Data records
■ ■ ■ ■ ■ ■ ■
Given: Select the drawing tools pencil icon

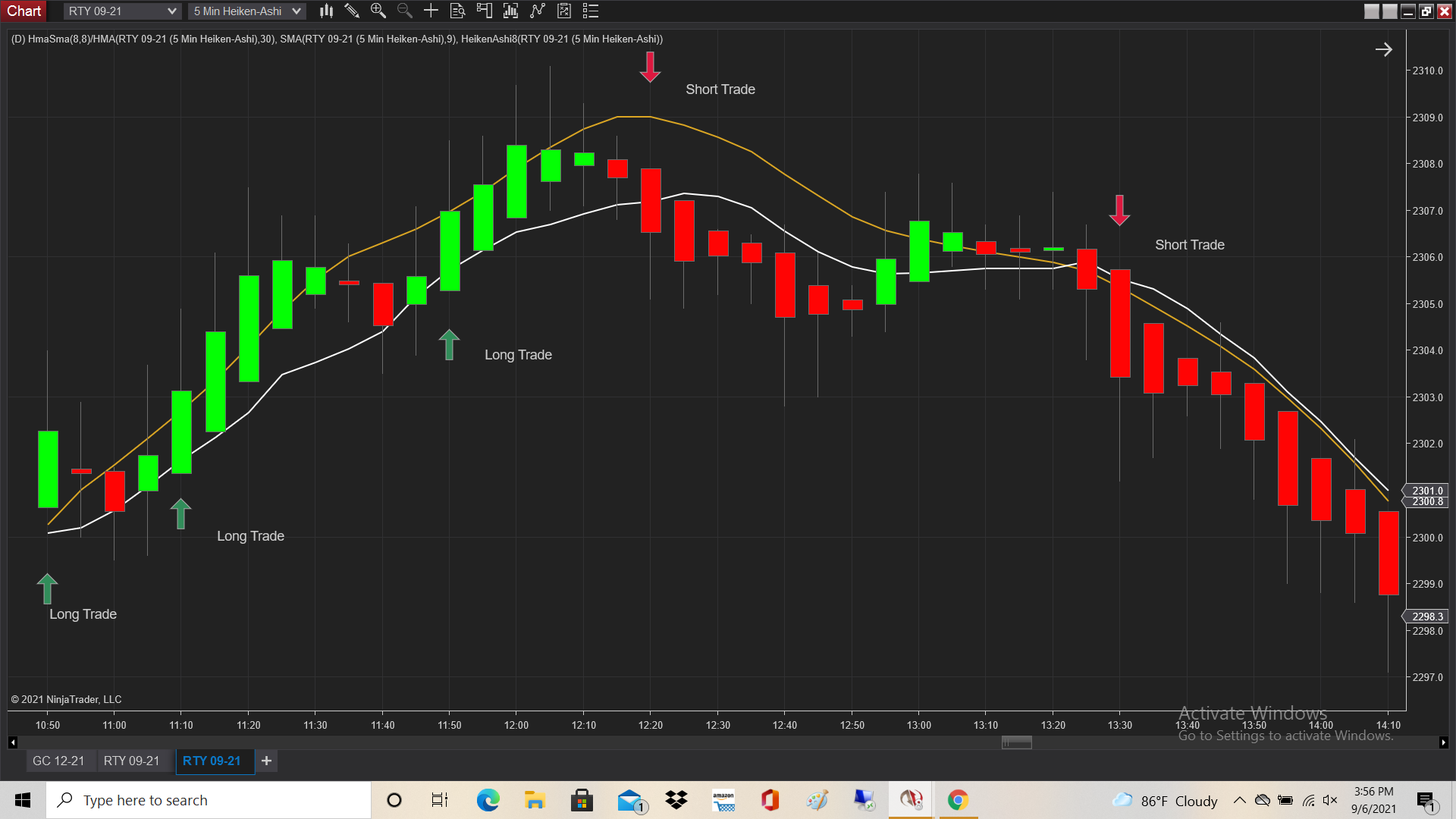Looking at the screenshot, I should tap(352, 11).
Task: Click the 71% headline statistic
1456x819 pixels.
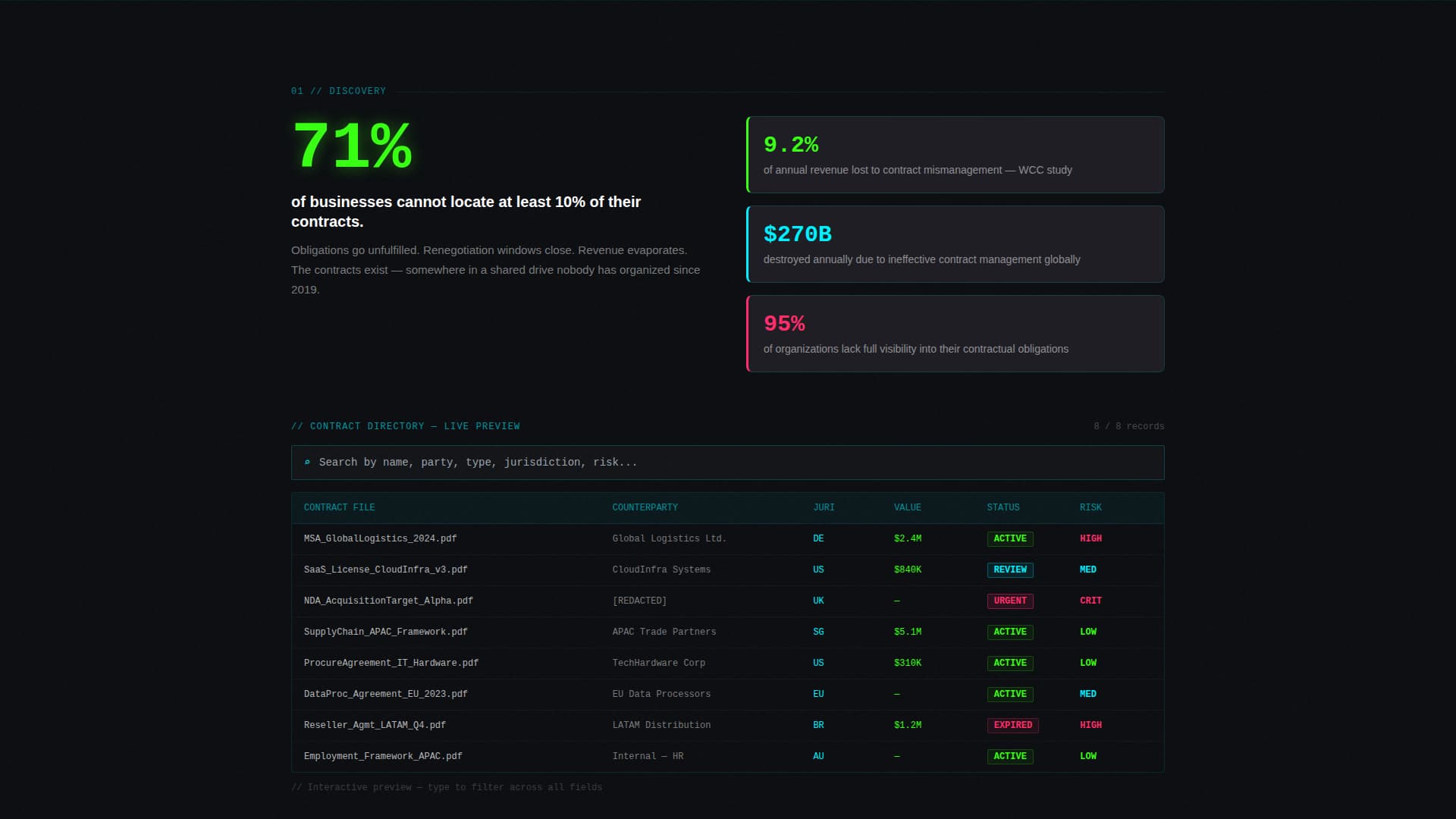Action: 352,149
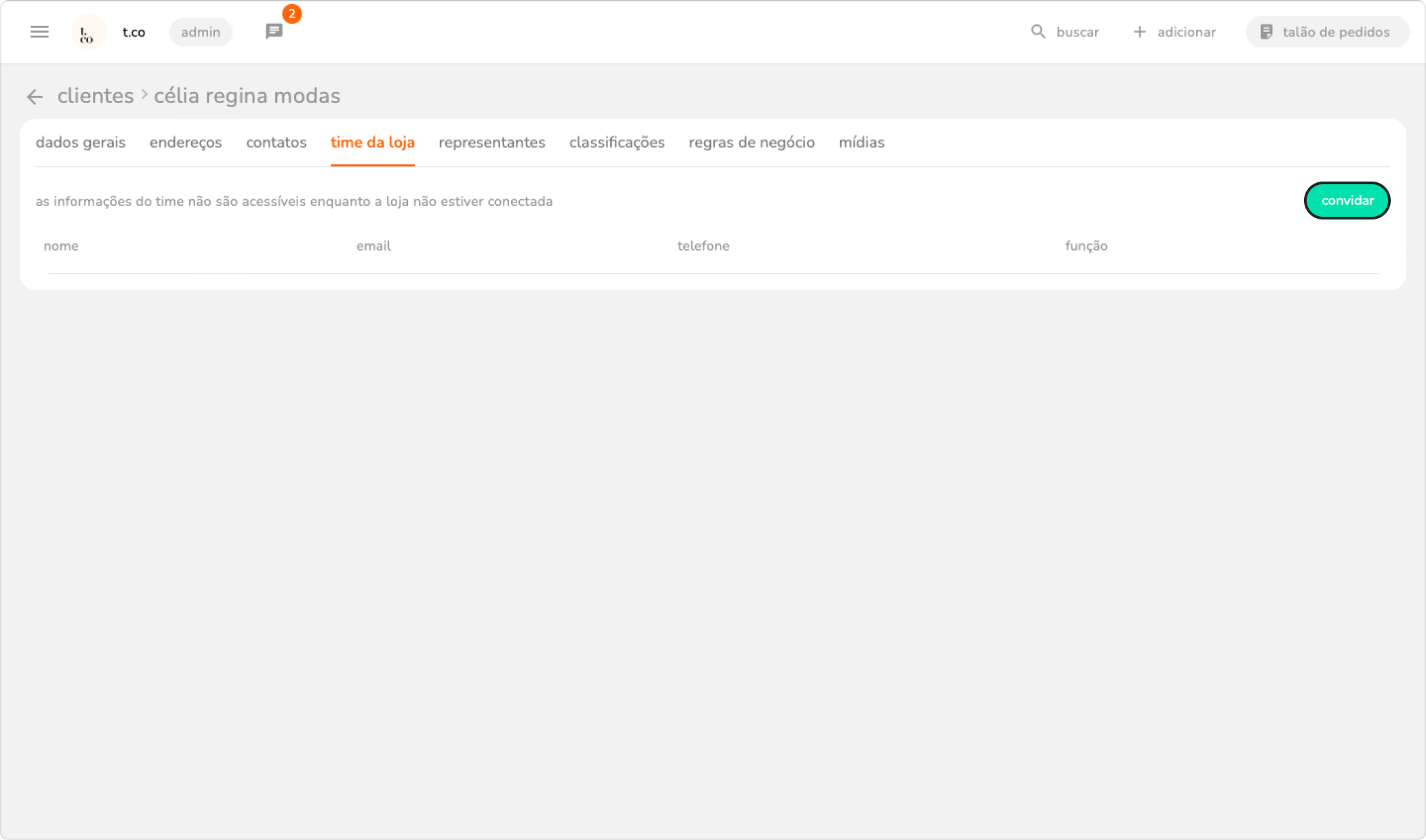Viewport: 1426px width, 840px height.
Task: Click the admin role badge
Action: click(x=201, y=32)
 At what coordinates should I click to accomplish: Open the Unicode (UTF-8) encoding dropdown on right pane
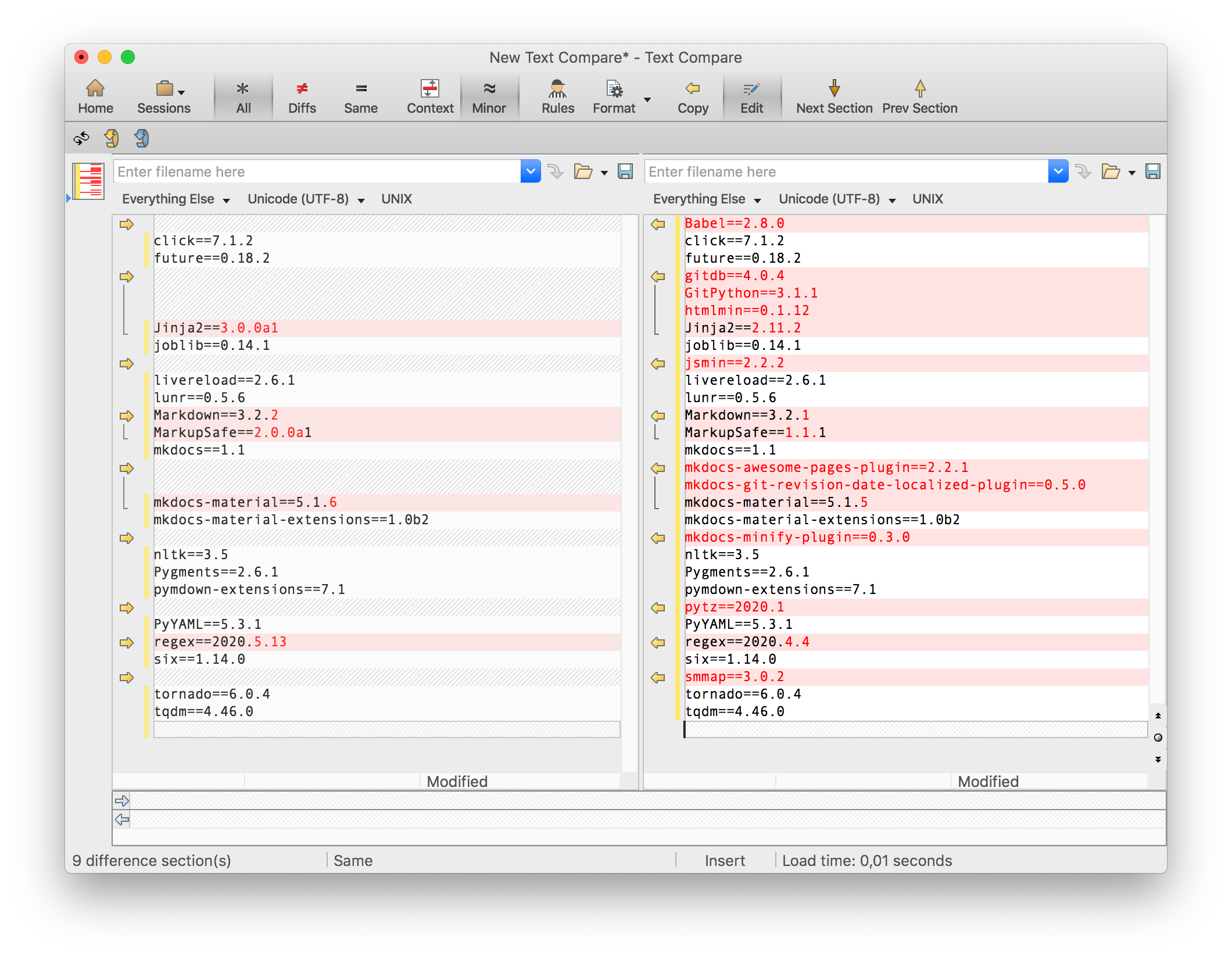pos(837,199)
■ ■ ■ ■ ■ ■ ■
These lines alone form the answer: the one containing "At what coordinates" and every line after it through the end of the material, exactly as written, pictures left out.

Solution below
 At what coordinates should I click to accomplish: Open the Unicode (UTF-8) encoding dropdown on right pane
pos(837,199)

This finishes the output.